# Data supplied
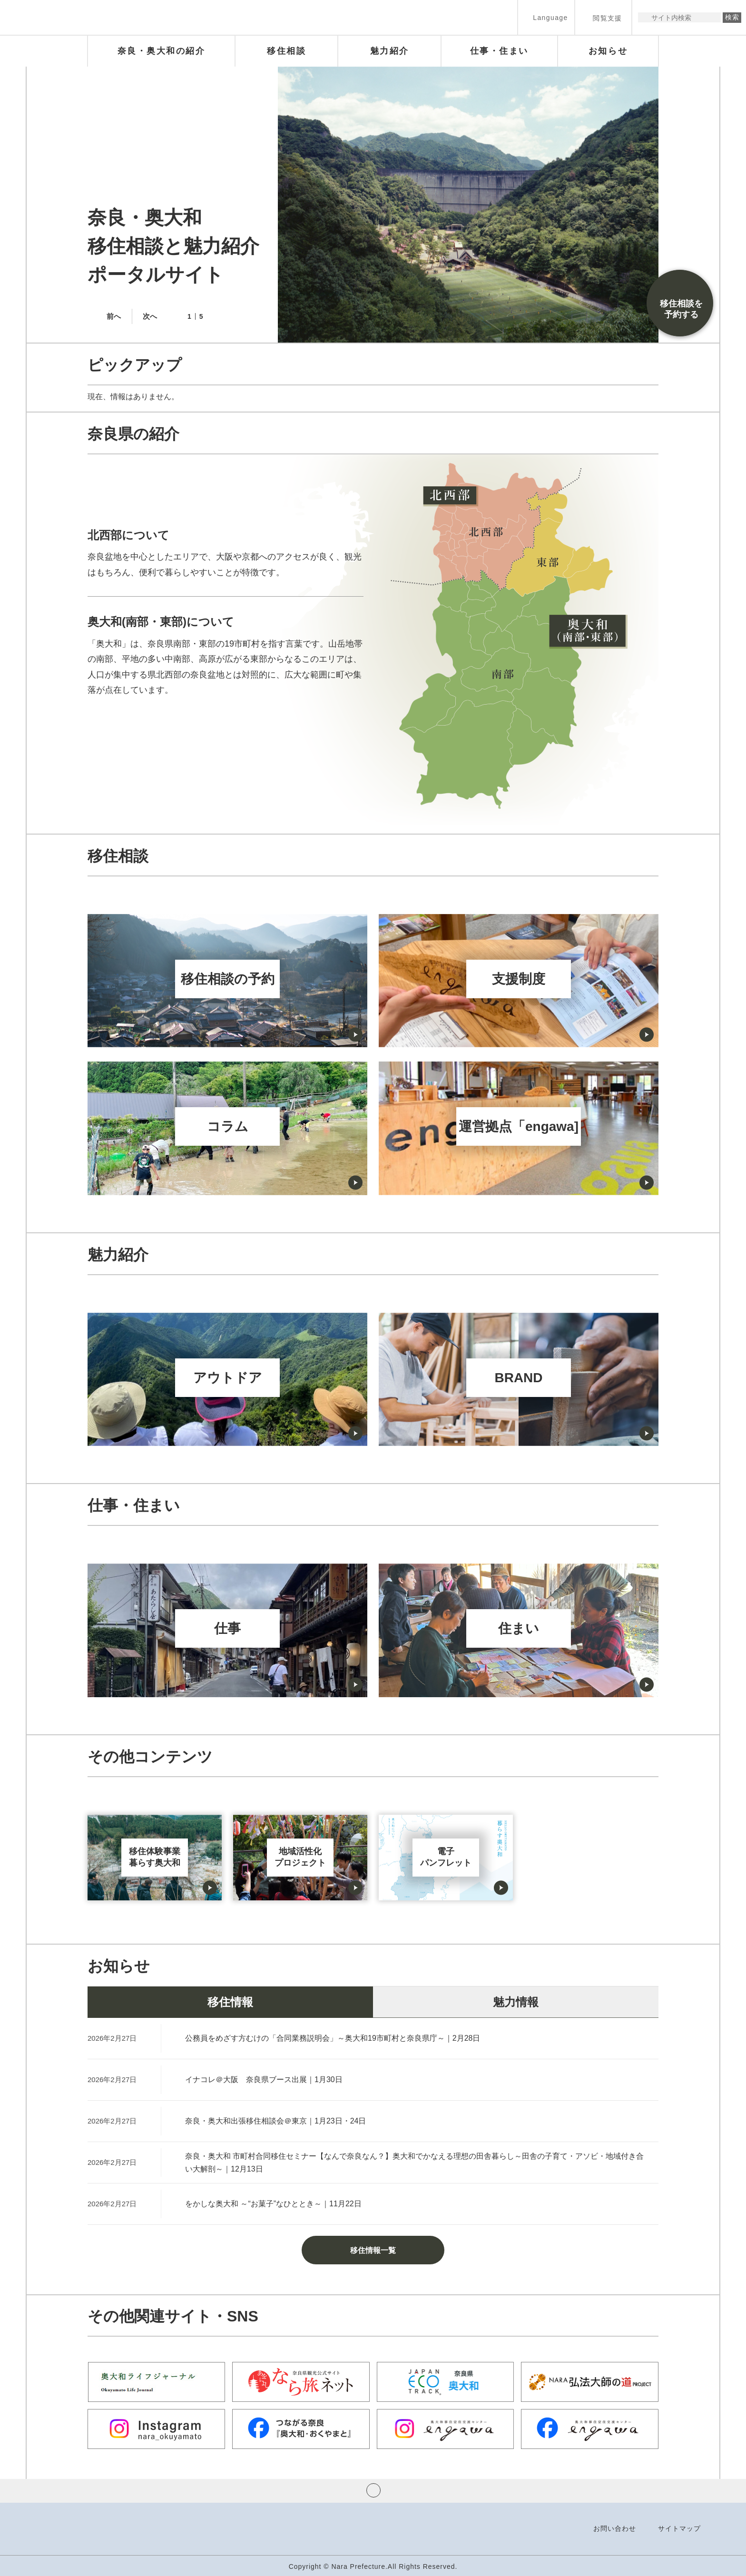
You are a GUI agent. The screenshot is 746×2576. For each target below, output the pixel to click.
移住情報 (230, 2002)
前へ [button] (114, 316)
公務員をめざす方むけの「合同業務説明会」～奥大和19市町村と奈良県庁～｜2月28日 (333, 2038)
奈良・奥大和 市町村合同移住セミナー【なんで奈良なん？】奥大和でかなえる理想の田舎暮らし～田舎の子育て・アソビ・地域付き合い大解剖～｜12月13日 (414, 2162)
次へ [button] (150, 316)
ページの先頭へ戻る (373, 2490)
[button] (546, 17)
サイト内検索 (646, 17)
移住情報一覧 (373, 2250)
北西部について (128, 535)
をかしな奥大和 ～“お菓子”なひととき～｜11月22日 (273, 2204)
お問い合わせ (614, 2528)
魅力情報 (516, 2002)
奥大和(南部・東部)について (161, 621)
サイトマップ (679, 2528)
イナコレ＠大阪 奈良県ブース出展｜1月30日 (264, 2079)
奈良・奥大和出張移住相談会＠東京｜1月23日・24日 (275, 2121)
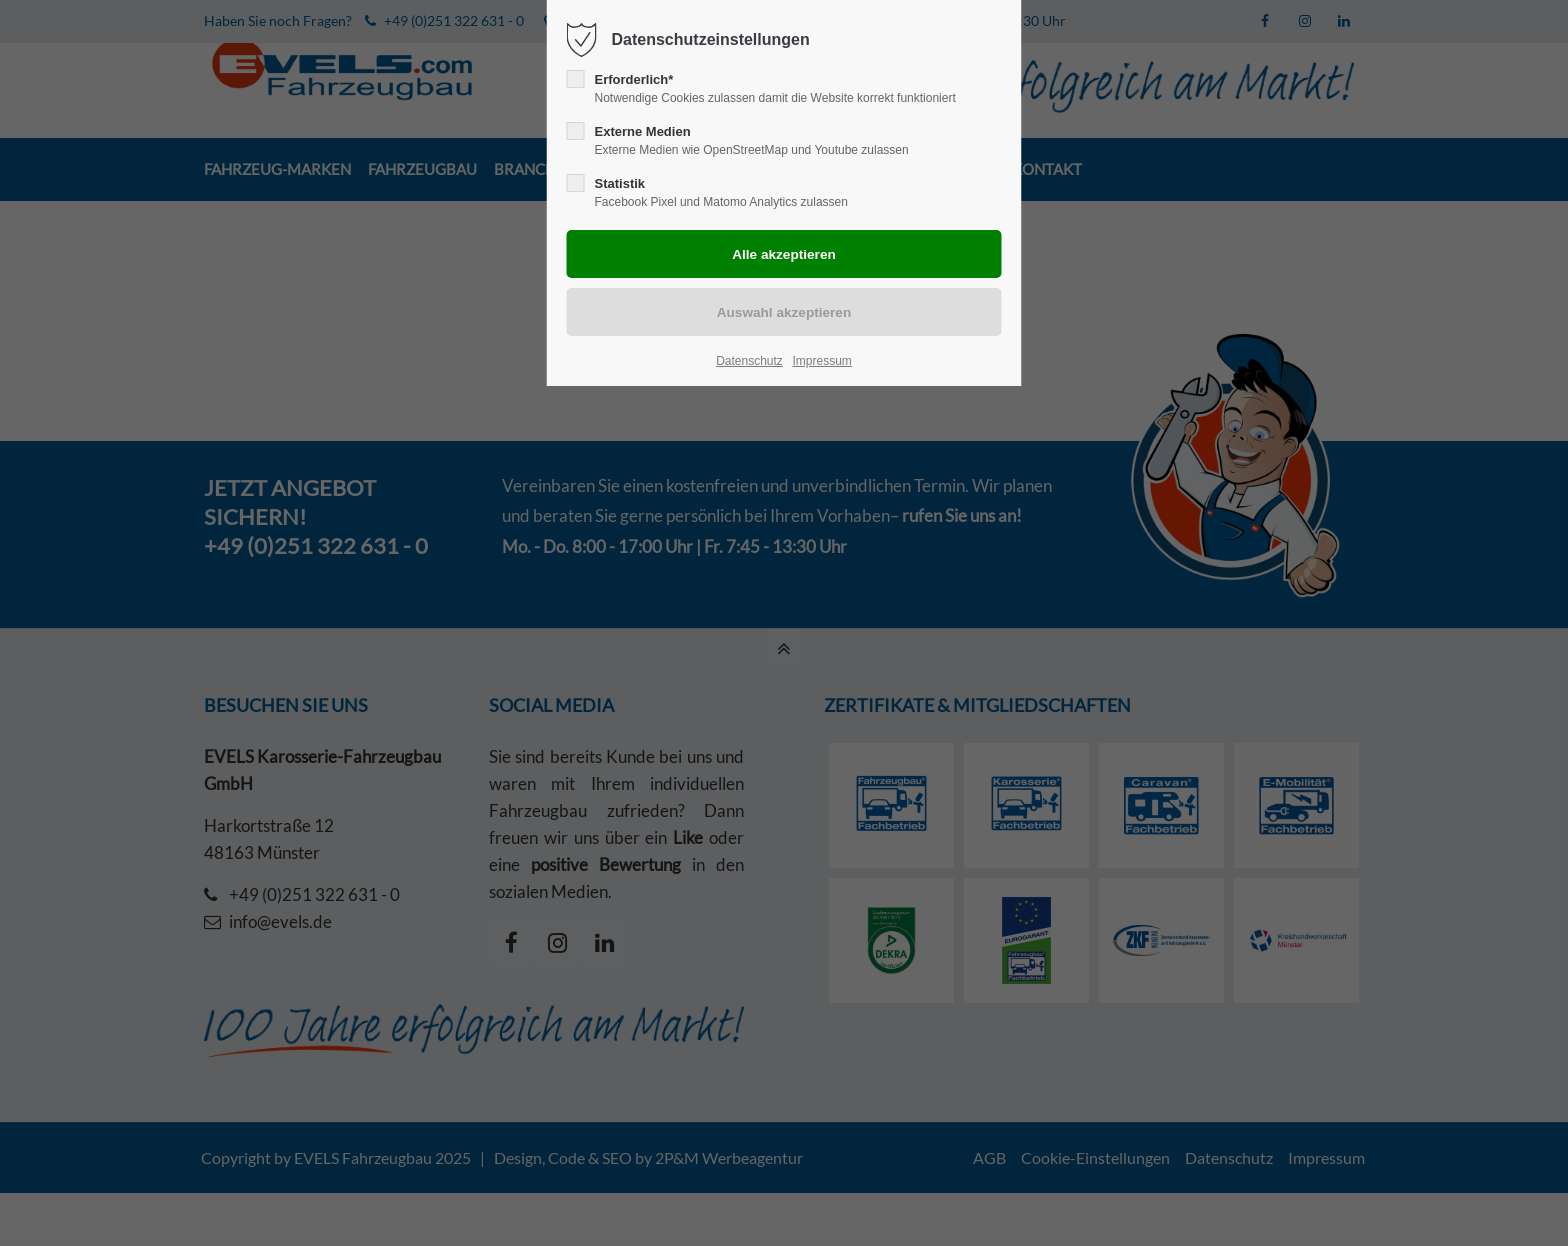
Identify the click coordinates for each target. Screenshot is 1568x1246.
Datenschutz (749, 361)
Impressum (821, 361)
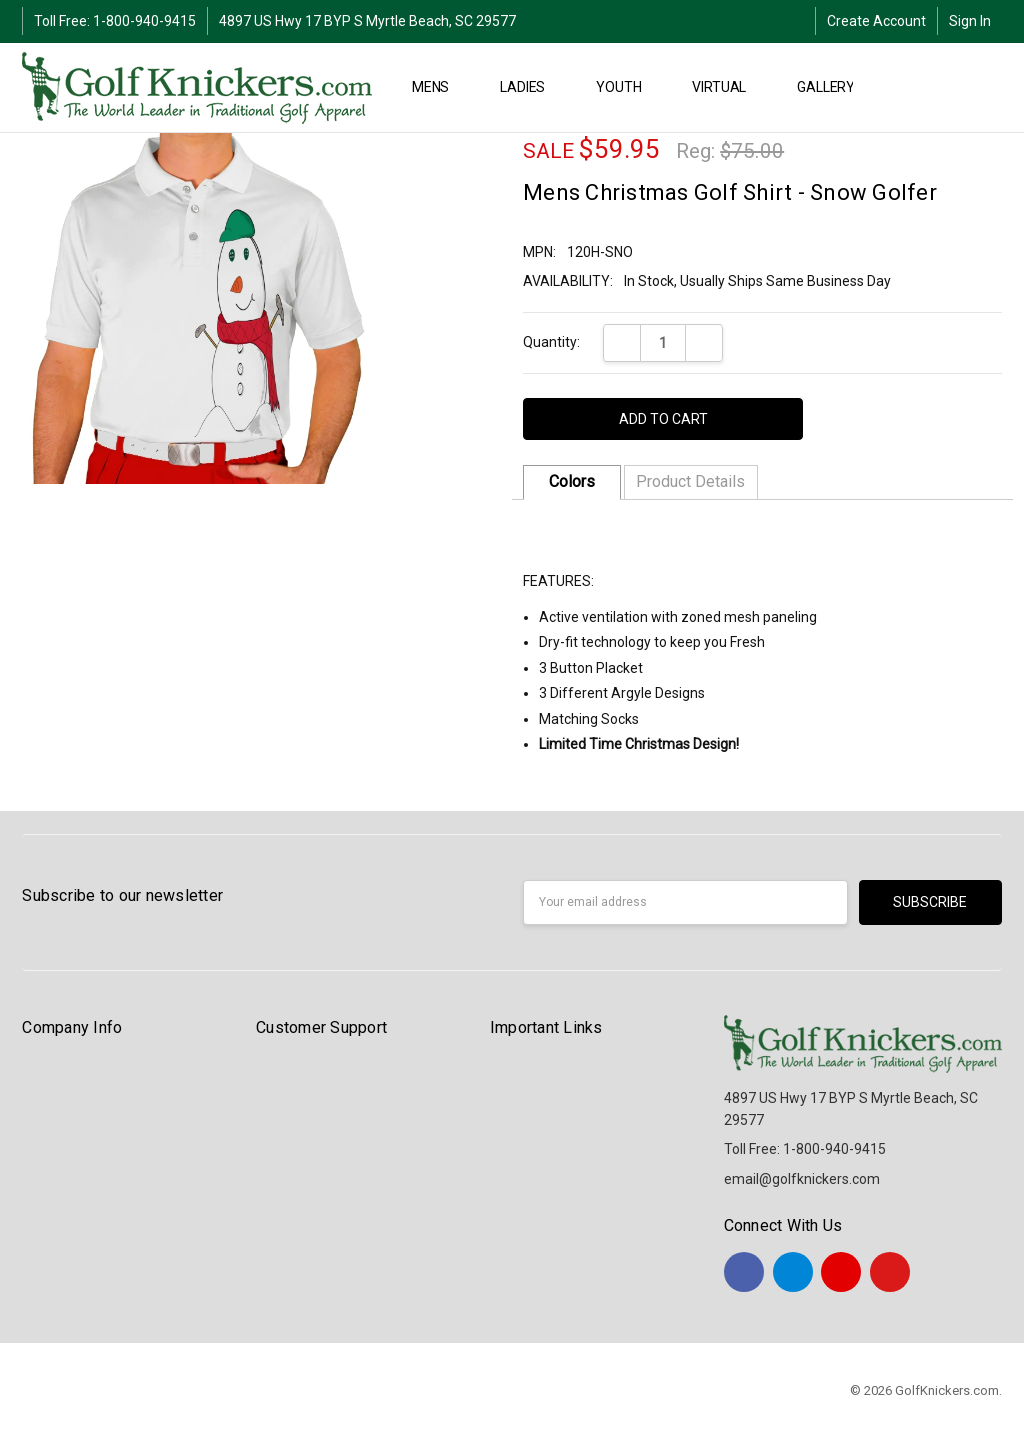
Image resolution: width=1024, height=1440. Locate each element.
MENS (439, 87)
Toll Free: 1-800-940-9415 (115, 21)
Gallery (834, 87)
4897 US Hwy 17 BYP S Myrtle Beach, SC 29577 (367, 21)
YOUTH (627, 87)
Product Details (690, 481)
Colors (572, 481)
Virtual (727, 87)
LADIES (531, 87)
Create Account (876, 21)
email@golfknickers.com (802, 1179)
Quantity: (551, 342)
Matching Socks (589, 719)
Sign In (970, 21)
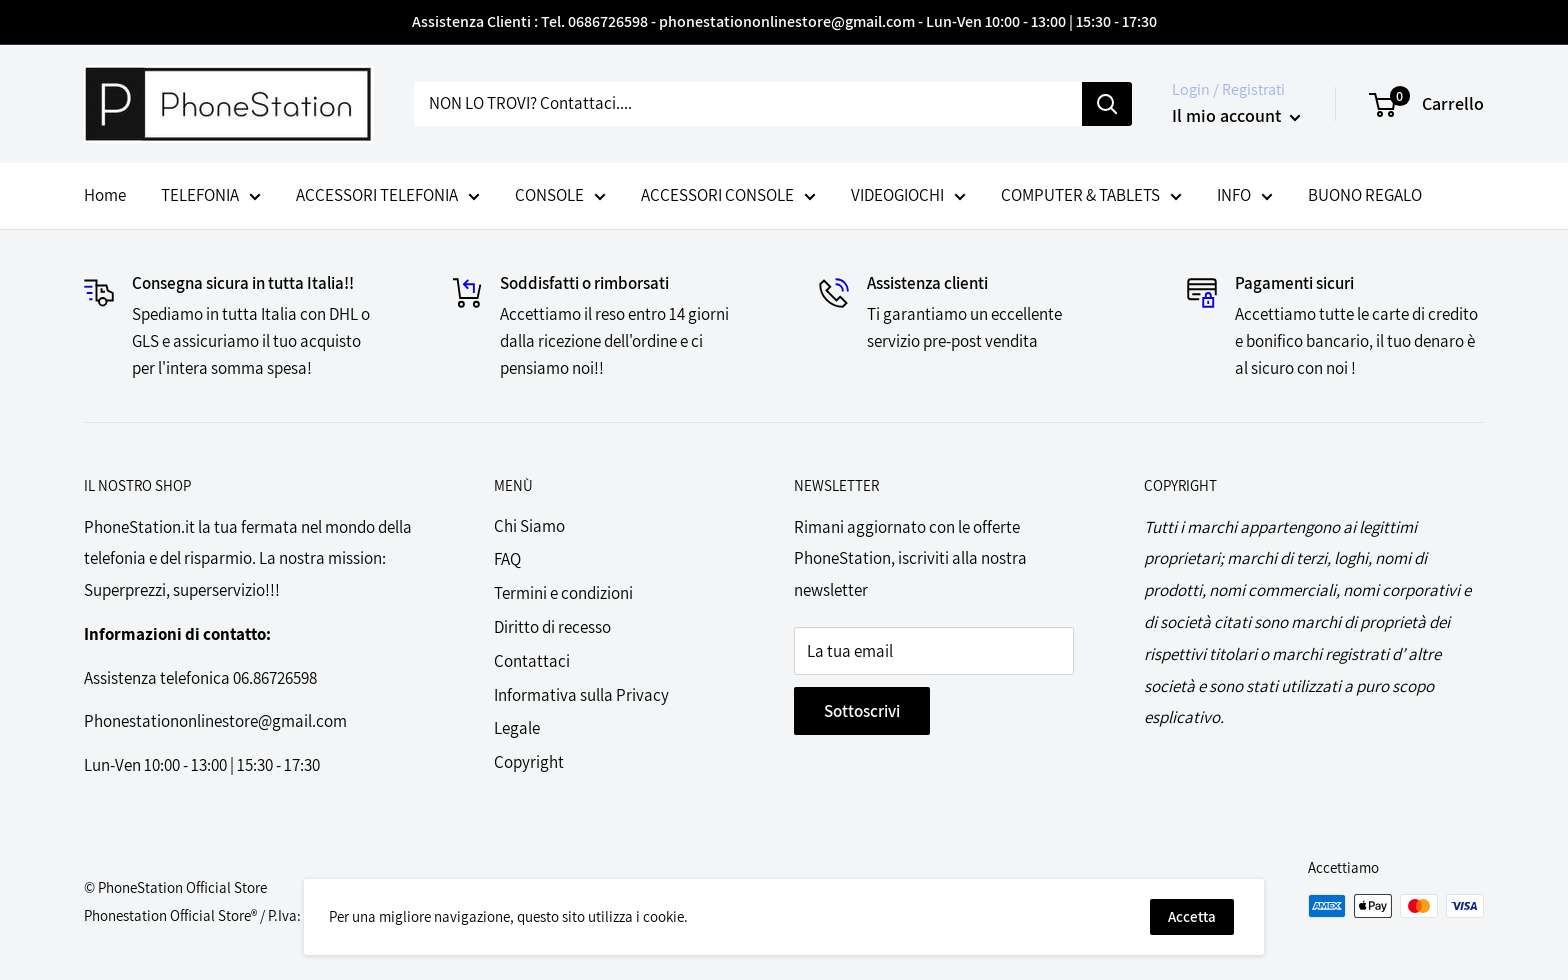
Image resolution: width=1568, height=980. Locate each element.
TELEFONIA (211, 198)
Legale (517, 728)
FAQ (507, 559)
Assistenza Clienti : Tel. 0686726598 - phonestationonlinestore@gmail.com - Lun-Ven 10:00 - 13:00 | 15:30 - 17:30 (784, 21)
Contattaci (532, 661)
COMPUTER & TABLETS (1091, 198)
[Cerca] (1107, 104)
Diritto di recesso (552, 627)
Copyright (529, 762)
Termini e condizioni (563, 593)
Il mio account (1236, 115)
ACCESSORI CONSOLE (728, 198)
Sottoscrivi (862, 711)
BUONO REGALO (1365, 195)
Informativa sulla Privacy (581, 695)
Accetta (1192, 916)
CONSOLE (560, 198)
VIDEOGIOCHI (908, 198)
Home (105, 195)
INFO (1245, 198)
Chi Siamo (529, 526)
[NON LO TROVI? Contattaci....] (748, 104)
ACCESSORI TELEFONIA (388, 198)
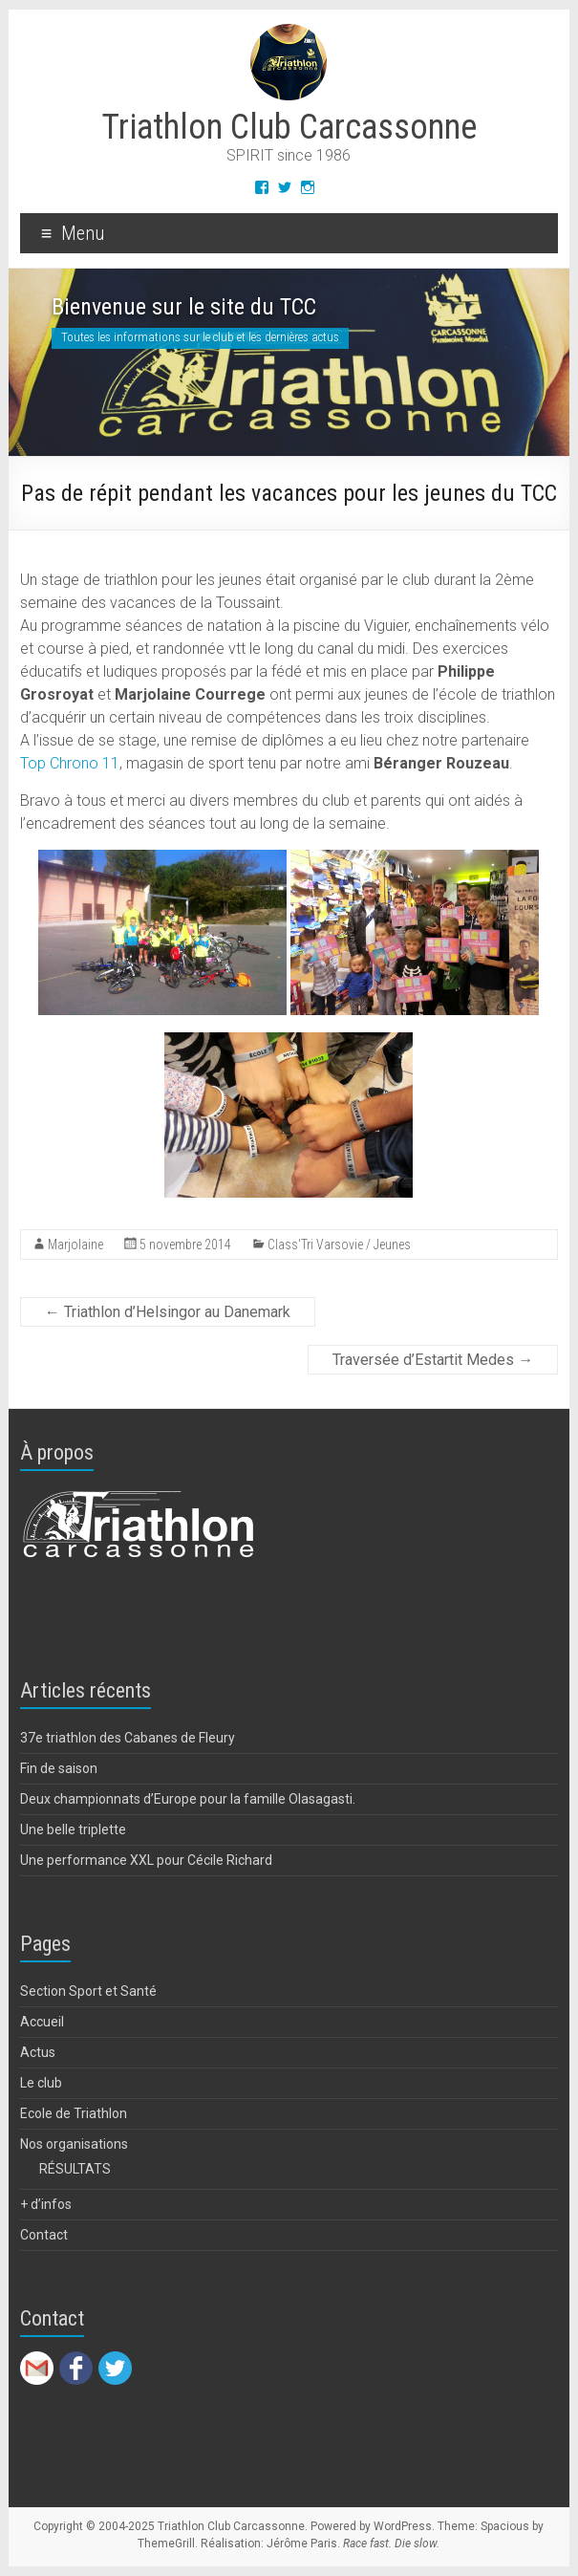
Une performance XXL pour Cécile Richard (146, 1860)
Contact (44, 2234)
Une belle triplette (73, 1829)
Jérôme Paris (302, 2543)
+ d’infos (46, 2204)
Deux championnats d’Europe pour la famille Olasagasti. (187, 1799)
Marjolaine (75, 1244)
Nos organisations (74, 2144)
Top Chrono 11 (69, 763)
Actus (37, 2052)
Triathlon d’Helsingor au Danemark (167, 1312)
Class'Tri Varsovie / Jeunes (339, 1244)
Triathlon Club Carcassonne (289, 127)
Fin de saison (58, 1768)
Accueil (42, 2021)
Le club (41, 2082)
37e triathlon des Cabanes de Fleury (127, 1737)
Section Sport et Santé (88, 1991)
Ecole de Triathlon (73, 2113)
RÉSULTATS (75, 2168)
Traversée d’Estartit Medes (432, 1360)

# Instruction
Convert everything in the listing above, from the line containing "[NON LO TROVI? Contattaci....] (748, 104)" down to the end of the listing, into a Markdown table with the columns No. and Entry. Give each line its row number, and omit blank lines and pictures.

# Response
| No. | Entry |
|---|---|
| 1 | [NON LO TROVI? Contattaci....] (748, 104) |
| 2 | ACCESSORI TELEFONIA (388, 198) |
| 3 | Une performance XXL pour Cécile Richard (146, 1860) |
| 4 | Contact (44, 2234) |
| 5 | Une belle triplette (73, 1829) |
| 6 | Jérôme Paris (302, 2543) |
| 7 | + d’infos (46, 2204) |
| 8 | Deux championnats d’Europe pour la famille Olasagasti. (187, 1799) |
| 9 | Marjolaine (75, 1244) |
| 10 | Nos organisations (74, 2144) |
| 11 | Top Chrono 11 (69, 763) |
| 12 | Actus (37, 2052) |
| 13 | Triathlon d’Helsingor au Danemark (167, 1312) |
| 14 | Class'Tri Varsovie / Jeunes (339, 1244) |
| 15 | Triathlon Club Carcassonne (289, 127) |
| 16 | Fin de saison (58, 1768) |
| 17 | Accueil (42, 2021) |
| 18 | Le club (41, 2082) |
| 19 | 37e triathlon des Cabanes de Fleury (127, 1737) |
| 20 | Section Sport et Santé (88, 1991) |
| 21 | Ecole de Triathlon (73, 2113) |
| 22 | RÉSULTATS (75, 2168) |
| 23 | Traversée d’Estartit Medes (432, 1360) |